Why Do They Hate Us?
What Hillary Clinton came to represent in the minds of many of those who voted against her is something worthy of careful examination and understanding. She was the first woman ever to get within shouting distance of becoming the President of the United States. She was eminently qualified by virtue of her vast experience in public service as well as by her demonstrated abilities to listen, gather information, master complex issues, perform well under pressure and work hard. Yet in the final moment, when it counted, many chose to vote for a man with no experience in public service, who bragged about assaulting women, and whose decades of business dealings include many accusations of fraud, bad faith and racial discrimination. While there are many reasons why our Presidential election turned out the way it did, I would like to focus on the phenomenon that has kept women out of positions of power for hundreds, if not thousands of years — namely, misogyny.
Misogyny is defined in the Oxford dictionary as dislike of, contempt for, or ingrained prejudice against women. Many of us want to believe that misogyny, to the extent that it exists in the United States, has now become almost a non-factor when men and women are being considered for jobs, promotions, salary increases, or positions of power in government. Yet we are faced with uncomfortable realities: The United States has never had a female President or Vice President in its 240 year history, and as of November 2016, women made up only 20% of the U.S. Senate, 19.3% of the U.S. House, and held only six of the fifty U.S. Governorships despite comprising 51% of the U.S. population. According to the American Association of University Women’s report, The Simple Truth About the Gender Pay Gap (2016), women in the United States continue to be paid only 80% of what men are paid and face a pay gap even when they enter male-dominated jobs such as computer programming. At the top of the corporate hierarchy, women currently occupy only 4.2 % of the CEO positions at America’s Fortune 500 companies.

RECORDS SHOWN

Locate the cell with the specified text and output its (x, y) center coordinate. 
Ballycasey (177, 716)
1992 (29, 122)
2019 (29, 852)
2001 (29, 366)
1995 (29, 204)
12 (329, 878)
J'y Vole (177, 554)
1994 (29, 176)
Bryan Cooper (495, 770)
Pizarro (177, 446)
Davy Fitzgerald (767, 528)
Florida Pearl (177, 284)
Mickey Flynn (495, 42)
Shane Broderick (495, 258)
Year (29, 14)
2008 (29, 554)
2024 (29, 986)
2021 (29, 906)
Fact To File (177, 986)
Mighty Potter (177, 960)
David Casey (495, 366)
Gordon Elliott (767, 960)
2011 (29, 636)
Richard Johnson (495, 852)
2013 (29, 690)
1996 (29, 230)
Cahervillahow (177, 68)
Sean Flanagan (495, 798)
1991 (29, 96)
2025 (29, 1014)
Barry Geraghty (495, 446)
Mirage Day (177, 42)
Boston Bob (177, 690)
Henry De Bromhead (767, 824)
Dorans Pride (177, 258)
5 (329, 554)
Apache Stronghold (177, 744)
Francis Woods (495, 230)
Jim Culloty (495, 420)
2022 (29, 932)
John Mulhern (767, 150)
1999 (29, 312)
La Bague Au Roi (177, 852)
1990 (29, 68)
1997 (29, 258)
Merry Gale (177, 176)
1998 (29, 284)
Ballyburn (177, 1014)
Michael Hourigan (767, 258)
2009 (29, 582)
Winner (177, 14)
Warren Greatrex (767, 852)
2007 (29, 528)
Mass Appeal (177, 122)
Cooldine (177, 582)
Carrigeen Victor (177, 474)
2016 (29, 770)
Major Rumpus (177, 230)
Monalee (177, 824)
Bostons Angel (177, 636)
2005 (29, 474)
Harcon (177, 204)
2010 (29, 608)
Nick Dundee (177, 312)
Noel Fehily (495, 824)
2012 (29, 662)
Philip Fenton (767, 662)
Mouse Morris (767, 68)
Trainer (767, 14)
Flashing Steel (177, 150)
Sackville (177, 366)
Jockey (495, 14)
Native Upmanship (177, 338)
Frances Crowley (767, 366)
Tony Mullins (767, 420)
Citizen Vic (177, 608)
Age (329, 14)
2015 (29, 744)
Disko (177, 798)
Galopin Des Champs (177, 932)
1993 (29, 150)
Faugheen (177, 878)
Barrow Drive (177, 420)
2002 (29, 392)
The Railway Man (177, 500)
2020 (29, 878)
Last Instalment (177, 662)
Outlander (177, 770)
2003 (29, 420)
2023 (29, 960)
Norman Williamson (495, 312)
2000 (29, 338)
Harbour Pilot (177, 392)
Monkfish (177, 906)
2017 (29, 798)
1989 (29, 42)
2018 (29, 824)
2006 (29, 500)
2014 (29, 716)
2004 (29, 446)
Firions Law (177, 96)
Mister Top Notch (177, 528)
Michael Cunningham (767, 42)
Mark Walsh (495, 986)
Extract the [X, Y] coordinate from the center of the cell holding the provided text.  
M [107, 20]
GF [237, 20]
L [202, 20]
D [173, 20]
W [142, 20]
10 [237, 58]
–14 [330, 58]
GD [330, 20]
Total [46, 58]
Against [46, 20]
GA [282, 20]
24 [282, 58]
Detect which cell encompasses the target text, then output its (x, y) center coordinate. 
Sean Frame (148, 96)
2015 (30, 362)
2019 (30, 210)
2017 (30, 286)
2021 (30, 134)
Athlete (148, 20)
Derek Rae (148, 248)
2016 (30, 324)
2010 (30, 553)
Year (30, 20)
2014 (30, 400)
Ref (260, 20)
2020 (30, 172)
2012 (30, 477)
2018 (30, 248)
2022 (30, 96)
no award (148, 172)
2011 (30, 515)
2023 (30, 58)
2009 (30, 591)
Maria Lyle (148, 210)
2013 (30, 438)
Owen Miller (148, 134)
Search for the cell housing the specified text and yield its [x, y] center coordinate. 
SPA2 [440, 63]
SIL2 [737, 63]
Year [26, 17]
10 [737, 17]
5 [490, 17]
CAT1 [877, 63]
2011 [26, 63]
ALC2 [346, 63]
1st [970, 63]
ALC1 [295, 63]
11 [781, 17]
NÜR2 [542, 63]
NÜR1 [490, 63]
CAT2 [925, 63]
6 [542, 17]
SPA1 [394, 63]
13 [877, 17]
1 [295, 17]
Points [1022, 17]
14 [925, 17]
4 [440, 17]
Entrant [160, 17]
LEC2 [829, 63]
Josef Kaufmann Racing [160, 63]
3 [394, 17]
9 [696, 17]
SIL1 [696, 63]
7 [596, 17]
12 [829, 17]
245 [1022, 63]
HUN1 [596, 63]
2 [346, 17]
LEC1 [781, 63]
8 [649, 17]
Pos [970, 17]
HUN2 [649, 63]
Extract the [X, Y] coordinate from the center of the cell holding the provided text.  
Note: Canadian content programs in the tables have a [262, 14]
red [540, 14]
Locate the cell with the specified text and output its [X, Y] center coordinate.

YOUR INSTRUCTIONS
Answer these from the essay on misogyny above:
1. What accusations does the essay say come up in the man's decades of business dealings?
2. How does the Oxford dictionary define misogyny, according to the essay?
3. What share of the CEO positions at America's Fortune 500 companies do women hold?

FULL RESPONSE
1. Fraud, bad faith and racial discrimination.
2. Dislike of, contempt for, or ingrained prejudice against women.
3. 4.2%.